Searches by the national government pose a serious threat to the citizenry; searches by local governments pose less, because movement within the country is easy. Some cities enforce their drug laws by heavy reliance on spies, infiltrators, informers, turncoats, wiretaps, and nighttime searches where battering rams smash through doors; others may substitute more civil methods, such as roadblocks where the only imposition is a five-minute wait with man’s best friend outside. Which of these is most like the “methods of policing that are associated with totalitarian nations” (slip op. 4)? Police and prosecutors today ply people with favors so that friends and family become informers; lying about their identity, agents wheedle their way into strangers’ confidences; they search trash in the hope of finding an incriminating scrap. Scaling back these tactics (none of which requires person-specific justification) in favor of roadblocks would make enforcement of the drug laws a good deal more reasonable. Or so at least the people may conclude.

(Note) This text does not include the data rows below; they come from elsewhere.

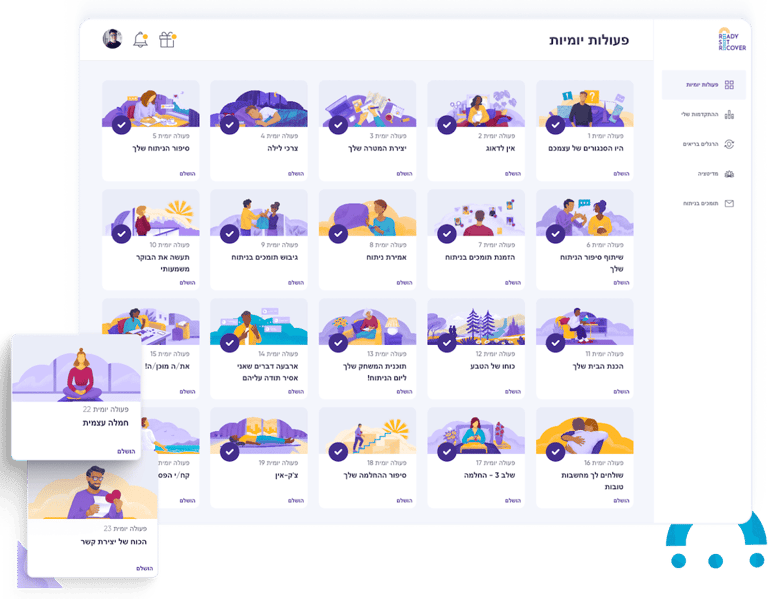Click the Ready Set Recover logo
Image resolution: width=768 pixels, height=599 pixels.
tap(732, 39)
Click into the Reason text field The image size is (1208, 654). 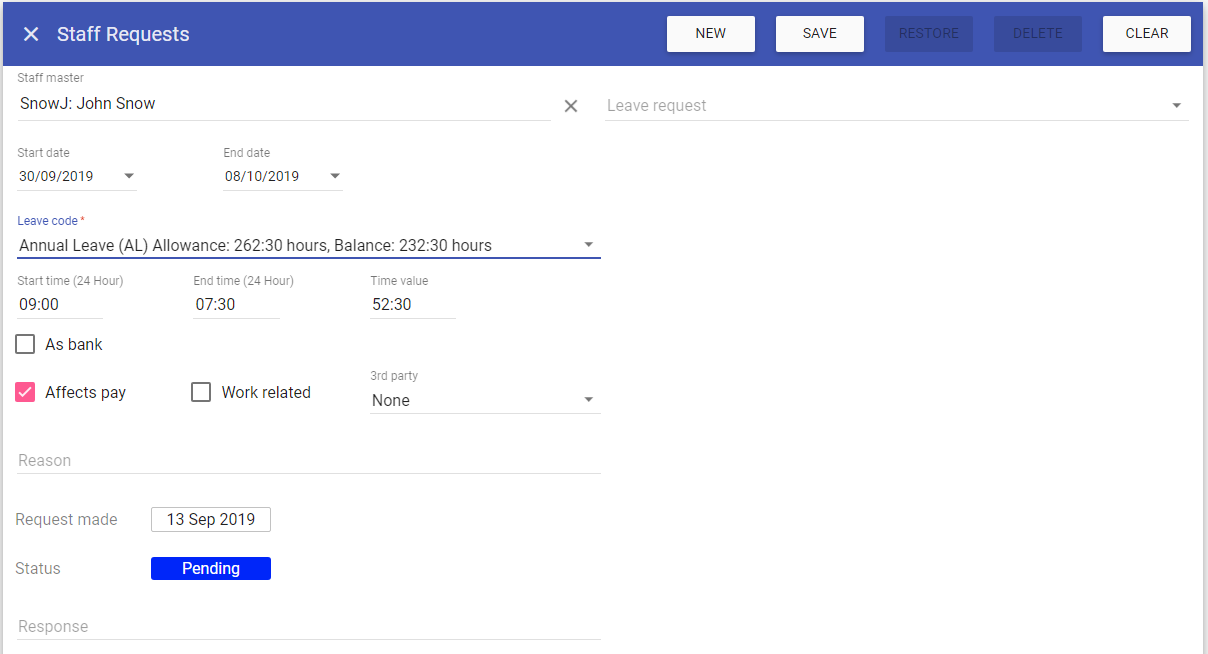[x=308, y=461]
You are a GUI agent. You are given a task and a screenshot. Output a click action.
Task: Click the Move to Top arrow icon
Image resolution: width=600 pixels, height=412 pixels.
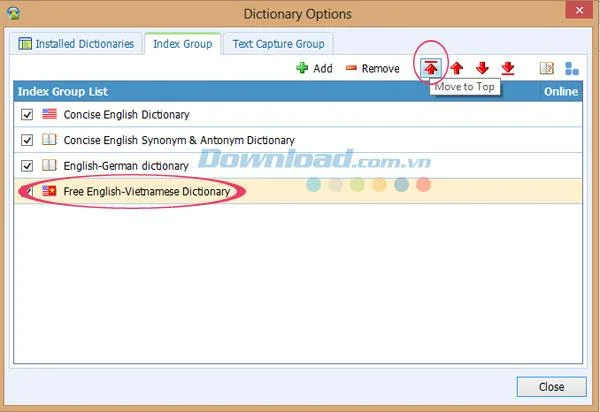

One glory of a federal society is that the people may choose for themselves not only laws but also law-enforcement methods. State A may employ extra police to follow a high-probabilityof-detection and low-sentence approach; State B may choose fewer police, fewer intrusions on privacy, but higher sentences for those who are caught. Each may be reasonable. Indianapolis selected a roadblock system, one that may catch any of its drivers. If this strikes the wrong balance, the people may throw out of office those who adopted it. Given the modest intrusion that roadblocks create for personal privacy, this is a legitimate choice for the public to make. The real threat to civil liberties comes from the national government, not from law-enforcement variations that can be avoided by driving a few miles to the east or west. Local governments should have more, not less, leeway than does the national government to decide how the tradeoff between privacy and effective law enforcement shall be handled.